#### What the exercise asks
Which lines below contain "left"? Pull them out.

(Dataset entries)
====

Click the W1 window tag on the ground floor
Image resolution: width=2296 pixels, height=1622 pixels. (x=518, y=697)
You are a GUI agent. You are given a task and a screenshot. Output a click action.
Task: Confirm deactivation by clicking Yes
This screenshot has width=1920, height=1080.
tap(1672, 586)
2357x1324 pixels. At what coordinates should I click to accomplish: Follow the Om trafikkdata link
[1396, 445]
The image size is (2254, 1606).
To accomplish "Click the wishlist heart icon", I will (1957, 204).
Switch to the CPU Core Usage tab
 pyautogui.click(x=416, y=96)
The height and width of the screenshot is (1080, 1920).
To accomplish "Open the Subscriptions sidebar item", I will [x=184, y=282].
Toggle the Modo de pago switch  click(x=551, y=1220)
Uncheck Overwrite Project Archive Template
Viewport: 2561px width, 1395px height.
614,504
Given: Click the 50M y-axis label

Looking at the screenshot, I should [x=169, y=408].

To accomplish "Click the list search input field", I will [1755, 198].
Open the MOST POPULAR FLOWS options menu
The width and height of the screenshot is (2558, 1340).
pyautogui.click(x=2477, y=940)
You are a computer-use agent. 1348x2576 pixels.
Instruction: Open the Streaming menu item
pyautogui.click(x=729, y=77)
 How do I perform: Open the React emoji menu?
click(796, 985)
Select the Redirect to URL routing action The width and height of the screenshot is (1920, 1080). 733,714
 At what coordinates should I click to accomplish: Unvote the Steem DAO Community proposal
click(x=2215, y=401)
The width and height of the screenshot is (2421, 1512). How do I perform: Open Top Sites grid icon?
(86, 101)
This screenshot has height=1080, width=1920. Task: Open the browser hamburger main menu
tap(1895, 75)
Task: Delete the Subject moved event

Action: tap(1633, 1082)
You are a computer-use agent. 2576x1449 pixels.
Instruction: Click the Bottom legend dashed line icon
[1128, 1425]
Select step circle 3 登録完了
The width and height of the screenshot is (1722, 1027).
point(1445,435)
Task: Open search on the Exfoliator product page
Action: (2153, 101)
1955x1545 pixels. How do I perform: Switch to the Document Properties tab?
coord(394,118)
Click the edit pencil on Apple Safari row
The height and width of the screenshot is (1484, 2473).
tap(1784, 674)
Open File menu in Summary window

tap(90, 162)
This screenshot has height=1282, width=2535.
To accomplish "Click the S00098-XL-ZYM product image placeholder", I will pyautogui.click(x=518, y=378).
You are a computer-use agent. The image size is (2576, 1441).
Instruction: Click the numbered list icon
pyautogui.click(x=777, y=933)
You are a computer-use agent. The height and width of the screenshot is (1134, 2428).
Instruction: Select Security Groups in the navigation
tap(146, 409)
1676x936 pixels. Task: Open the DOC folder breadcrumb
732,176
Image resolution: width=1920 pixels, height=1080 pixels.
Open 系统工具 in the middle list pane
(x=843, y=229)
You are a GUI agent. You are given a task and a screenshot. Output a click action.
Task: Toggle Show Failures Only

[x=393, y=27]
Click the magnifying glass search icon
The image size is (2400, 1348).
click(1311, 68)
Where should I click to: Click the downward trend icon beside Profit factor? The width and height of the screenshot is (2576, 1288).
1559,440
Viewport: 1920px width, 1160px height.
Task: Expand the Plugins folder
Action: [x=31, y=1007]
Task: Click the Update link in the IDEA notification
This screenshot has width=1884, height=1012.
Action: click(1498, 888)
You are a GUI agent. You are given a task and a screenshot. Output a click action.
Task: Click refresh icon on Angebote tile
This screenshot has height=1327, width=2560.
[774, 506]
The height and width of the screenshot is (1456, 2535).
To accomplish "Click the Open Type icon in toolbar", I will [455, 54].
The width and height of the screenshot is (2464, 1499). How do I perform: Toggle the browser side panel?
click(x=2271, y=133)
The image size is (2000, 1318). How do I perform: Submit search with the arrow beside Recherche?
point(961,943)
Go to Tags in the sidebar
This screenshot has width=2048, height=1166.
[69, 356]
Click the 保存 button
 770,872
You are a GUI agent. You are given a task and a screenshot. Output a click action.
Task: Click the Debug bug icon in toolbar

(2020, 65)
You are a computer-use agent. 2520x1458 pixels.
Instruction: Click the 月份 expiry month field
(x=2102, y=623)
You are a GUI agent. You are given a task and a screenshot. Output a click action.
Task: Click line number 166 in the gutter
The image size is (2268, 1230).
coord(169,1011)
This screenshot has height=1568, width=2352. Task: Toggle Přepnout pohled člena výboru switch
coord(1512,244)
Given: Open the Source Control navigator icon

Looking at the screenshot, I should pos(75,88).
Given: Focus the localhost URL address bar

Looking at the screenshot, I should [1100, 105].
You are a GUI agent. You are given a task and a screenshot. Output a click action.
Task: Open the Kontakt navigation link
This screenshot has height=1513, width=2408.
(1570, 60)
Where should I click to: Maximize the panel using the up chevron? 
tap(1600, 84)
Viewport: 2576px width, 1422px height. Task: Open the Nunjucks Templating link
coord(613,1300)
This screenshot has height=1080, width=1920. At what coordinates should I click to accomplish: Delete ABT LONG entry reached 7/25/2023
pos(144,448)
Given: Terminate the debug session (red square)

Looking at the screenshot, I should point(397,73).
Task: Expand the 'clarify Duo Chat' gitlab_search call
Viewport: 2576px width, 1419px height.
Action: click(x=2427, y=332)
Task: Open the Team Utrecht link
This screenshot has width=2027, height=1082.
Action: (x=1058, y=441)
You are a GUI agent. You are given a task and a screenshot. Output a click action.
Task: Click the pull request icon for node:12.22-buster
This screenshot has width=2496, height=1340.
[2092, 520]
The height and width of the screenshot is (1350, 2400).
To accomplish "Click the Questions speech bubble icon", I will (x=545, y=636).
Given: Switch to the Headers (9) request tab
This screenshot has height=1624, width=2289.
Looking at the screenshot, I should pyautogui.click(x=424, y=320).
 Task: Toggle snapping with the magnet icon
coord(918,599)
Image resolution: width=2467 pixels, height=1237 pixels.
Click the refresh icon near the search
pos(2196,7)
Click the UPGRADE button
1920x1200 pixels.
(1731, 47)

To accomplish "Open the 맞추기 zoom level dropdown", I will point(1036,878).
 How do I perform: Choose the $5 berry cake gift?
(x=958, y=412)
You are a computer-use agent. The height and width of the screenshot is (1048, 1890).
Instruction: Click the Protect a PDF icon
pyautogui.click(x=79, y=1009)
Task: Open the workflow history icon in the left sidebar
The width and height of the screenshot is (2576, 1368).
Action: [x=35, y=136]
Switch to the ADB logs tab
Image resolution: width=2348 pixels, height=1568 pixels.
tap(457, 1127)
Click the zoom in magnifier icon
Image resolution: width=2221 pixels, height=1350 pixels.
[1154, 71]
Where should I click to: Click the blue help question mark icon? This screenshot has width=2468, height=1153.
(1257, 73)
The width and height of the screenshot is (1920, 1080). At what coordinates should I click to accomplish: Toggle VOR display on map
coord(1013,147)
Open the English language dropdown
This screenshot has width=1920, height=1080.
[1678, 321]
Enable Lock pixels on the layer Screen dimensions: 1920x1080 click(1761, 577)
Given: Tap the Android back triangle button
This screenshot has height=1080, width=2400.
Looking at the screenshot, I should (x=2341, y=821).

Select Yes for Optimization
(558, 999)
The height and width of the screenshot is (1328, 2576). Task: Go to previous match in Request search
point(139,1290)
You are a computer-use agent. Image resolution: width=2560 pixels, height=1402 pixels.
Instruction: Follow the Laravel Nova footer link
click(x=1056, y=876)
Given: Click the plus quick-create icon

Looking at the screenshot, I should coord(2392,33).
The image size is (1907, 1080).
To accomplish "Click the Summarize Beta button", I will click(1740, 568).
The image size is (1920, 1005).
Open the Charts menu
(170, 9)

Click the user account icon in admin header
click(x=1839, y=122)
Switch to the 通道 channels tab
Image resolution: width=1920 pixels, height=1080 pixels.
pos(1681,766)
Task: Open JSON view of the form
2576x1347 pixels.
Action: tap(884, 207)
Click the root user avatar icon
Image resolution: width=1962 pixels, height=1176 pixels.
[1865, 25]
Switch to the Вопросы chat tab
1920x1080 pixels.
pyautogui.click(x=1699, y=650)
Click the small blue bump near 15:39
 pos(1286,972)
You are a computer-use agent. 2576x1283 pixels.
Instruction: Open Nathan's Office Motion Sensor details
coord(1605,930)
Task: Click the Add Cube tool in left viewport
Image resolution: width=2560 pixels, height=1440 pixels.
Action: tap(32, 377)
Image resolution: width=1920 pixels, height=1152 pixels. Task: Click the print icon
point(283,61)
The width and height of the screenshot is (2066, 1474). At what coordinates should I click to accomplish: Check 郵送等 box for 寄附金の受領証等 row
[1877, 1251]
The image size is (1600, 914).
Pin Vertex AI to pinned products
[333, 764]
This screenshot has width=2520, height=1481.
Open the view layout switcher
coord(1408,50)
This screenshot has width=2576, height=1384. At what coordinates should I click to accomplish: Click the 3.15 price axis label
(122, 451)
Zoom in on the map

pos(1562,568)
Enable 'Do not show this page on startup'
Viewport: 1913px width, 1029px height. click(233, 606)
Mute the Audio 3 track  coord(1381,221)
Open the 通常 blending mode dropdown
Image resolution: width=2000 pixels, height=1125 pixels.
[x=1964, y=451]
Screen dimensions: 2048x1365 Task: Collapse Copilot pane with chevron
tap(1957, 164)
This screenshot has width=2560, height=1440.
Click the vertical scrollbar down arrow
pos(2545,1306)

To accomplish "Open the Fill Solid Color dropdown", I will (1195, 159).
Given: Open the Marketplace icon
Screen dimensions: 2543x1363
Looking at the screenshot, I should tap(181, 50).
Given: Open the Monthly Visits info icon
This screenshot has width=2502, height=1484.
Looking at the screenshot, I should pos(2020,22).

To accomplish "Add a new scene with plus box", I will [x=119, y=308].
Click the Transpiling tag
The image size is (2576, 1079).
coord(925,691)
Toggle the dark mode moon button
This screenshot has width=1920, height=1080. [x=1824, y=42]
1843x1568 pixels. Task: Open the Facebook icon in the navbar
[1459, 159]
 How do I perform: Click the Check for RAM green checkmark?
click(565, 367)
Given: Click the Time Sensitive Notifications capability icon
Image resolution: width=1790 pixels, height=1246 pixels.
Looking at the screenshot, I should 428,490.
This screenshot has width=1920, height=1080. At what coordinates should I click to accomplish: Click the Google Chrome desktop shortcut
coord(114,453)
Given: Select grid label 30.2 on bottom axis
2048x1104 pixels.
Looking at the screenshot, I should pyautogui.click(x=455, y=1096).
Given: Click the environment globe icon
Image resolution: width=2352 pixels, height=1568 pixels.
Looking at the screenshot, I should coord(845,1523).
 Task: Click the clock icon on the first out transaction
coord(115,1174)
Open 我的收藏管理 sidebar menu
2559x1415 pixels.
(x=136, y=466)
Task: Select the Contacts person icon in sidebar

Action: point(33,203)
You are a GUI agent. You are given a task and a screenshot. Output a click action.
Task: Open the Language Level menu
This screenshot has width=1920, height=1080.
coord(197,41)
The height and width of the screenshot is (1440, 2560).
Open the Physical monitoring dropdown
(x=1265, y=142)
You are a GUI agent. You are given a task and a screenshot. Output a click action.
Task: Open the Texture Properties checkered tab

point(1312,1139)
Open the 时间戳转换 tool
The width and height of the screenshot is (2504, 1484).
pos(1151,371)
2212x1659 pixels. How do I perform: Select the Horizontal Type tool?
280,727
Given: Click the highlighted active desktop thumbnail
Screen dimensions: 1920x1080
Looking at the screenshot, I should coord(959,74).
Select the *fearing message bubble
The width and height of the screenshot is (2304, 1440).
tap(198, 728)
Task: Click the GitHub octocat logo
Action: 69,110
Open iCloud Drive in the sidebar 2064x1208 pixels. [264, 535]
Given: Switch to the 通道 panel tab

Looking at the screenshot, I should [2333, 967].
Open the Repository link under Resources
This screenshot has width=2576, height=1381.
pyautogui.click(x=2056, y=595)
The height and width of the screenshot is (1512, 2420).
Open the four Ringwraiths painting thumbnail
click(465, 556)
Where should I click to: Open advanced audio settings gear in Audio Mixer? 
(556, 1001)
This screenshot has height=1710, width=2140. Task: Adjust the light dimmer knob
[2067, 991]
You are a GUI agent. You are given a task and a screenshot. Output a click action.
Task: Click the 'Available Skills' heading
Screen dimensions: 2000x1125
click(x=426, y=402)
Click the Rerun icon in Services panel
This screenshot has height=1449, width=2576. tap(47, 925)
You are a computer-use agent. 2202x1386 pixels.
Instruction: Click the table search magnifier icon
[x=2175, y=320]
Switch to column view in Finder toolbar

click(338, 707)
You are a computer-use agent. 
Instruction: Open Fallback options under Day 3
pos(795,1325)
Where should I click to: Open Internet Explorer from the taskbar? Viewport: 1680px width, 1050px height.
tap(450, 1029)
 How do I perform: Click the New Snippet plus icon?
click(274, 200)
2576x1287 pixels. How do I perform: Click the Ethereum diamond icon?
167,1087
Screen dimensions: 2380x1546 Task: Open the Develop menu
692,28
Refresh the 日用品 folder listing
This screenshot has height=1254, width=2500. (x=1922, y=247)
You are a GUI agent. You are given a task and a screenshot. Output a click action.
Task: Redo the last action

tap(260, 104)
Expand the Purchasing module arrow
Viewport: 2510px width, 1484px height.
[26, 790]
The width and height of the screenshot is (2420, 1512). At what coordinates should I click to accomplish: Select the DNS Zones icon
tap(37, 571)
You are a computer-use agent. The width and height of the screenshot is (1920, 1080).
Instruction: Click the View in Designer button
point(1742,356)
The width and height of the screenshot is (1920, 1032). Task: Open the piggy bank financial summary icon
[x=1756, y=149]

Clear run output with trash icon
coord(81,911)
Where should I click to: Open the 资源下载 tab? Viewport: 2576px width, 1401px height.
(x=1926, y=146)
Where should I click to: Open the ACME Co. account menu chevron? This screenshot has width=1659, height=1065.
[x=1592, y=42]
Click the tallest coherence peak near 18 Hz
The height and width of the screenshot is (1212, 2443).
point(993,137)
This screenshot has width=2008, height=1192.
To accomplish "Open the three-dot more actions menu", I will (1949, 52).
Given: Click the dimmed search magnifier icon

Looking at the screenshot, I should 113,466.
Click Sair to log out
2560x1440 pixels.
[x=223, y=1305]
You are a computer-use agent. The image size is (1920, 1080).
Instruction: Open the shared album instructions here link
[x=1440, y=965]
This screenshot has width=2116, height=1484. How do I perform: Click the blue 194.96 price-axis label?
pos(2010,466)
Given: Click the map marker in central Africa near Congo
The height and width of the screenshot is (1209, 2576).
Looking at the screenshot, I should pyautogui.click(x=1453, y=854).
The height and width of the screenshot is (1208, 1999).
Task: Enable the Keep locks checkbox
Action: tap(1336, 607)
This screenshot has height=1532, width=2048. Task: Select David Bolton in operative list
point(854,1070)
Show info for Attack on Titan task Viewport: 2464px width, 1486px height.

====

#### Task response
Task: Open the workflow history icon in the left sidebar
Task: Click the Add Cube tool in left viewport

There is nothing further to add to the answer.